Regarding the Egyptian-Libyan unrest, Romney appears to have jumped out front on his own, sensing that the statement from the Cairo embassy bolstered his dubious claim that Obama “apologizes for America,” a central point in Romney’s neocon-oriented book, No Apology.
But the emerging problem for Romney is that he has now developed a reputation for making any wild allegation that he thinks might rile up his conservative “base” or score some points against President Obama, no matter how reckless the words might be.

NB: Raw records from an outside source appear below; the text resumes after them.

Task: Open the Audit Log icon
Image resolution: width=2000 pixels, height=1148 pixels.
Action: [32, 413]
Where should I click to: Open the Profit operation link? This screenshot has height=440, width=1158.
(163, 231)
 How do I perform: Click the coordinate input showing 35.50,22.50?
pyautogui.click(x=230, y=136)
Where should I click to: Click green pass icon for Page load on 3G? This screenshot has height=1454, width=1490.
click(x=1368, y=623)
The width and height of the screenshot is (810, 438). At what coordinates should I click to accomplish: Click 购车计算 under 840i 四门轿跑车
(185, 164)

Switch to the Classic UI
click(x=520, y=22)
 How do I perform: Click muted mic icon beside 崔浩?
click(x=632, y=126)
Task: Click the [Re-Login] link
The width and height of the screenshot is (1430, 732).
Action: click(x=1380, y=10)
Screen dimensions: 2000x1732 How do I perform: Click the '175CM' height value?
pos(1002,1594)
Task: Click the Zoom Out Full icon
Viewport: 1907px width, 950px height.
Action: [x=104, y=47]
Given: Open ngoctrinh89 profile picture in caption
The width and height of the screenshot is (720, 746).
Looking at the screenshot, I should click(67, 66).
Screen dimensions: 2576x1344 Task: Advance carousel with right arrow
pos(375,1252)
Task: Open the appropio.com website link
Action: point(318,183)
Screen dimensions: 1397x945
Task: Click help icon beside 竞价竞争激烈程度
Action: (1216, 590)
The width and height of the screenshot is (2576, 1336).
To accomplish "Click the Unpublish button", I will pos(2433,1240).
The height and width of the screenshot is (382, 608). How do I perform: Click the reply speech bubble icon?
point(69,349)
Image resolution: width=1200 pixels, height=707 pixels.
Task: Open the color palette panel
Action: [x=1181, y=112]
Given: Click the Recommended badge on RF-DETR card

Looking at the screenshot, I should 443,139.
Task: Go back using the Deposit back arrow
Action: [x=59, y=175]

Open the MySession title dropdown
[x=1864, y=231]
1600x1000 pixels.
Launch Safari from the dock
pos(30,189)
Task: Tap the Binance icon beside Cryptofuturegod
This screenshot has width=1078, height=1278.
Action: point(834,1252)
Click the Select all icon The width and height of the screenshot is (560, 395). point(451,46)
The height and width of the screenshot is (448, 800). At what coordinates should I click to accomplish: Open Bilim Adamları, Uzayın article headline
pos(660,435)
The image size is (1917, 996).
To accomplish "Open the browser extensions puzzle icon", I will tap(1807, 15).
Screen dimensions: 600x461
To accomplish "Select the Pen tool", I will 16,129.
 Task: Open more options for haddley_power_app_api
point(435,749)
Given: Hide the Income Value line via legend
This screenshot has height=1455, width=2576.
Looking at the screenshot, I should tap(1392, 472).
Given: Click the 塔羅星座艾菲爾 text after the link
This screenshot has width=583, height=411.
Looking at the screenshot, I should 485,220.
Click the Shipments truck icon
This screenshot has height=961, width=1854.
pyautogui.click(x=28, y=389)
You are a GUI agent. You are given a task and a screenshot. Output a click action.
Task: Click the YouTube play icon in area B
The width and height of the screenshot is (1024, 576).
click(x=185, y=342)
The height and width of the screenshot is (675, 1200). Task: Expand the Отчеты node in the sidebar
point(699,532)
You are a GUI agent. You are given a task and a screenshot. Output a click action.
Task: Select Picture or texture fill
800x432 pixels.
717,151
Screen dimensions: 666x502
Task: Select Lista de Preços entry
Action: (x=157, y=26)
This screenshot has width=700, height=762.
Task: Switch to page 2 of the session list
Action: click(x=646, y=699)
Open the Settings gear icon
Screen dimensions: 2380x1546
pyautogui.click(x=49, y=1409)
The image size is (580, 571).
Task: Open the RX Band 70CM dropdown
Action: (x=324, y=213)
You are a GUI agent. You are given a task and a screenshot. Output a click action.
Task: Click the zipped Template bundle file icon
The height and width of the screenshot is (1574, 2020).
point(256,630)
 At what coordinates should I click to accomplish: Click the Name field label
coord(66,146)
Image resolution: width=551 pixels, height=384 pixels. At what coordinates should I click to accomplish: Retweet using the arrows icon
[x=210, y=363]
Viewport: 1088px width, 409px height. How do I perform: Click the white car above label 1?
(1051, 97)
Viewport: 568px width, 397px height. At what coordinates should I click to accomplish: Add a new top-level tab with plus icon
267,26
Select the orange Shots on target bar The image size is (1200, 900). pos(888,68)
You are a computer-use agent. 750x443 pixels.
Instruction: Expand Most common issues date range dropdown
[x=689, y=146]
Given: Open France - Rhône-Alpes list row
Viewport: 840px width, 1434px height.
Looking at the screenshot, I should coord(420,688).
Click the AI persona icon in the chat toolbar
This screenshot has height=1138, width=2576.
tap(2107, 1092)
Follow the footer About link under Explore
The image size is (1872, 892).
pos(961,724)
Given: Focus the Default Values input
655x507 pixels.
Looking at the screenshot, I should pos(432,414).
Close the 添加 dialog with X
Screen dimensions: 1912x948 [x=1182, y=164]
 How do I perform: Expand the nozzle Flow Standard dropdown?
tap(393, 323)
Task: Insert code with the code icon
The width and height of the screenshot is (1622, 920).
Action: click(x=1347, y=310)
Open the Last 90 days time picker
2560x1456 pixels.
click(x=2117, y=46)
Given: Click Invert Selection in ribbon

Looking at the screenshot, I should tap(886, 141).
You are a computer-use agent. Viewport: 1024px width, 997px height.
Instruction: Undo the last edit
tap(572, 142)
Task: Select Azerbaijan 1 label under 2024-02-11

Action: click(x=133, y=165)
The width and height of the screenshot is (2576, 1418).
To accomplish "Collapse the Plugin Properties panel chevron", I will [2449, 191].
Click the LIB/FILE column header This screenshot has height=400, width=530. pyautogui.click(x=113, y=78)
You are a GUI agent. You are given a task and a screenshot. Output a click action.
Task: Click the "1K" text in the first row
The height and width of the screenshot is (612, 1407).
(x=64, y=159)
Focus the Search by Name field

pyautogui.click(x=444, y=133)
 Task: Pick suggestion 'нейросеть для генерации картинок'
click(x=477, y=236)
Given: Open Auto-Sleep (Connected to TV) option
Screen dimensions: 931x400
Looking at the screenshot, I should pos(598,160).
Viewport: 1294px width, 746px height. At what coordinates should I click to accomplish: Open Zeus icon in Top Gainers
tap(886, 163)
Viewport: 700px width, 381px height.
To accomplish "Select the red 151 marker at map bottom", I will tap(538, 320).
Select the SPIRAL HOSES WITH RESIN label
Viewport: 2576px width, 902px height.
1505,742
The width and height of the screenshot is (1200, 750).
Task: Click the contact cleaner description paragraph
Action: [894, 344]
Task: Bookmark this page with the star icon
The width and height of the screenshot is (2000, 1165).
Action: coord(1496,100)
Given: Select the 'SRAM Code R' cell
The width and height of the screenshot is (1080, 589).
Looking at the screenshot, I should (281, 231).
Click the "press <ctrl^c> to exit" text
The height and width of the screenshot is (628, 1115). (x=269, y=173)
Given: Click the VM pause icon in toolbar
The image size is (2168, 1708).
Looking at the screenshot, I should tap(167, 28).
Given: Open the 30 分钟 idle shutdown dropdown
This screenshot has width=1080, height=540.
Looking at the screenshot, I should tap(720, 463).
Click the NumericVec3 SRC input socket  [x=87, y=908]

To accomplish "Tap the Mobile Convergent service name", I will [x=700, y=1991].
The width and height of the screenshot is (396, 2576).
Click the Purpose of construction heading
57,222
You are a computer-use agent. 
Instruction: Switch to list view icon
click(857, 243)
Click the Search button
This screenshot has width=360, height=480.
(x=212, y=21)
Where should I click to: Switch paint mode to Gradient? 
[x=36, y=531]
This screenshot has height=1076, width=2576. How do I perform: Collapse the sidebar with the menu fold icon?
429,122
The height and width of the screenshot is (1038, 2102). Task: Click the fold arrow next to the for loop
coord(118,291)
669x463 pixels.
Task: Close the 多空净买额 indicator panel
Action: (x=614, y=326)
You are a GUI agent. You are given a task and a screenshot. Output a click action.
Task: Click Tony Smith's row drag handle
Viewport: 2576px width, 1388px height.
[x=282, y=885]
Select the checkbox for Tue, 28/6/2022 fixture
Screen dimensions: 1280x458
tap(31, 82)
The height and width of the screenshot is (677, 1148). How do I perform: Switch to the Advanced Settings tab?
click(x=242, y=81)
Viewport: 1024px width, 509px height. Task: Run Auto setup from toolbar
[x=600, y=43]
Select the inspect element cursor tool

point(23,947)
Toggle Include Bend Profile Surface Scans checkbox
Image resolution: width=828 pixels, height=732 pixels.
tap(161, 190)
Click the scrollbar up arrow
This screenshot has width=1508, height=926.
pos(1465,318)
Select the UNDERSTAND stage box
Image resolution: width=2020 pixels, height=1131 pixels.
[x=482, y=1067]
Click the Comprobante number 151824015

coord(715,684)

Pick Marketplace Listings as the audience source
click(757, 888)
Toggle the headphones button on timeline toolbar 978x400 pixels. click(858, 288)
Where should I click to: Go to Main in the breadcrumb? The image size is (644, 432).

Romney’s behavior, particularly since his poll numbers have begun sinking over the past two weeks, is leading to a dangerous new narrative for him, that he is not simply an accomplished liar but that he may be mentally unstable, incapable of differentiating between fact and fiction.
Mitt’s Meltdown
New York Times columnist Gail Collins touched on this emerging theme in her Thursday column, entitled “Mitt’s Major Meltdown,” in which she says Romney “could do anything he wanted during this campaign as long as he sent out signals that once he got in the White House he was not likely to be truly crazy. …
“It didn’t seem to be a lot to ask, but when the crisis in the Middle East flared up, Romney turned out to have no restraining inner core. All the uneasy feelings you got when he went to London and dissed the Olympic organizers can now come into full bloom. Feel free to worry about anything. That he’d declare war on Malta. Lock himself in a nuclear missile silo and refuse to come out until there’s a tax cut. Hand the country over to space aliens.
“Here is the Republican candidate for president of the United States on Wednesday, explaining why he broke into a moment of rising international tension and denounced the White House as ‘disgraceful’ for a mild statement made by the American Embassy in Cairo about the importance of respecting other people’s religions:
“‘They clearly — they clearly sent mixed messages to the world. And — and the statement came from the administration — and the embassy is the administration — the statement that came from the administration was a — was a statement which is akin to apology and I think was a — a — a severe miscalculation.’”
If running a national campaign – with all its challenges and frustrations – is a test for how someone might serve in the pressure-cooker job as President of the United States, Mitt Romney may be in the process of demonstrating that he is unfit for the post that he seeks.